# What is expected
In the records below, reproduce word for word the lines from the line with "Identify the location of Kansai" to the line with "Looking at the image, I should click on (291, 1254).", including both of those lines.

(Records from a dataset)

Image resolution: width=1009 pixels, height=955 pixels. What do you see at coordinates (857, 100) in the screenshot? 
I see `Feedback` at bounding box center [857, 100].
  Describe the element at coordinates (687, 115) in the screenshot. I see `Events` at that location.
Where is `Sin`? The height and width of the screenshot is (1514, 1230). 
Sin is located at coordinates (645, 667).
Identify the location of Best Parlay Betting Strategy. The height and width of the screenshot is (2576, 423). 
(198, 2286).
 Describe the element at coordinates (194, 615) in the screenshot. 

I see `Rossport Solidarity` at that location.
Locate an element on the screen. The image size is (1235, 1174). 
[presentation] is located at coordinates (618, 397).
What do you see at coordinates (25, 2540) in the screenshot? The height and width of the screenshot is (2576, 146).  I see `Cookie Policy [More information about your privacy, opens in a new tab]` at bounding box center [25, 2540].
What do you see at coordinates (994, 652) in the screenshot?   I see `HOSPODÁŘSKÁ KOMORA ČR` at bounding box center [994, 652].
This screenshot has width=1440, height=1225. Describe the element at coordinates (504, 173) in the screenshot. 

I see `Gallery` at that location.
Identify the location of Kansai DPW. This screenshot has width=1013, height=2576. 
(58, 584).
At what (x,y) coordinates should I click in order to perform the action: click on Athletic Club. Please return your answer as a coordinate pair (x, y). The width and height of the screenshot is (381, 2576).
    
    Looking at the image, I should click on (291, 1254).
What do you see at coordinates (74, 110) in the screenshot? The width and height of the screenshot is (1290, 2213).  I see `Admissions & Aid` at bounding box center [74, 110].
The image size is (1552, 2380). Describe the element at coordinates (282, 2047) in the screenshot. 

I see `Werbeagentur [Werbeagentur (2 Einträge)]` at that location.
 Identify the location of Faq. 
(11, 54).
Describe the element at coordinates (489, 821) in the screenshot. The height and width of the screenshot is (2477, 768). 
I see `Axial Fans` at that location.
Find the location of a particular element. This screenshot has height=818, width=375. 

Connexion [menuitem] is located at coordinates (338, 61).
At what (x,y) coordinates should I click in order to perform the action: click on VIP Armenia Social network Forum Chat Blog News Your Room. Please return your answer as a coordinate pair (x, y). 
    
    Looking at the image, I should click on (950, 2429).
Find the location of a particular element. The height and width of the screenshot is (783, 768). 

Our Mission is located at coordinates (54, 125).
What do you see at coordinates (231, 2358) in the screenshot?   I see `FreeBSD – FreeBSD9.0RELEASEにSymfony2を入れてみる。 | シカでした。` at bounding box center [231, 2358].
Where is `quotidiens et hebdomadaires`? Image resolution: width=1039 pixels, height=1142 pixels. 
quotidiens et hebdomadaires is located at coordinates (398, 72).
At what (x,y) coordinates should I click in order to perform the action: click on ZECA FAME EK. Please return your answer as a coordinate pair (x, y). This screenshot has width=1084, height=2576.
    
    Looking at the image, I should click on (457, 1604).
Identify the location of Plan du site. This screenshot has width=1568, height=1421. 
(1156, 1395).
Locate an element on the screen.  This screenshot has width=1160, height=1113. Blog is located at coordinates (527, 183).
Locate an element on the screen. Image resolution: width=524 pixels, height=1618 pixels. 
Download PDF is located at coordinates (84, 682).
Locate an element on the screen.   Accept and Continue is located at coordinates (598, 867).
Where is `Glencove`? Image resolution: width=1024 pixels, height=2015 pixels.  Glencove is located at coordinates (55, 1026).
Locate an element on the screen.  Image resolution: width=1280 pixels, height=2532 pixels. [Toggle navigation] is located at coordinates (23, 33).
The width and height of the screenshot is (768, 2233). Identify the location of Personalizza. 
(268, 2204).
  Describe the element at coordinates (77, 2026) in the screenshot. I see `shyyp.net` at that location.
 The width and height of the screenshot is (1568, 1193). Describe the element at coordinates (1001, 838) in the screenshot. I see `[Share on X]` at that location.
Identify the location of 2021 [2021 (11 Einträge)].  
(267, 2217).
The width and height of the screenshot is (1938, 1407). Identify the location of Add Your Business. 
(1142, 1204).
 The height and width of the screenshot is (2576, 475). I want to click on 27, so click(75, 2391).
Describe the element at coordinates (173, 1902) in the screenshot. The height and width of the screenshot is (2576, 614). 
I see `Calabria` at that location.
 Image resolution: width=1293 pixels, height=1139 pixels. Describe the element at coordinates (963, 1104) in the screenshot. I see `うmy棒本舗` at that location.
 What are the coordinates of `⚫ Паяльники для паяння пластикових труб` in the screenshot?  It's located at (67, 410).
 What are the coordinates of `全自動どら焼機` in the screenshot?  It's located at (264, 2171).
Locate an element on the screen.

# Right answer
Identify the location of Kansai DPW. This screenshot has width=1013, height=2576. 
(58, 584).
At what (x,y) coordinates should I click in order to perform the action: click on Athletic Club. Please return your answer as a coordinate pair (x, y). The width and height of the screenshot is (381, 2576).
    
    Looking at the image, I should click on (291, 1254).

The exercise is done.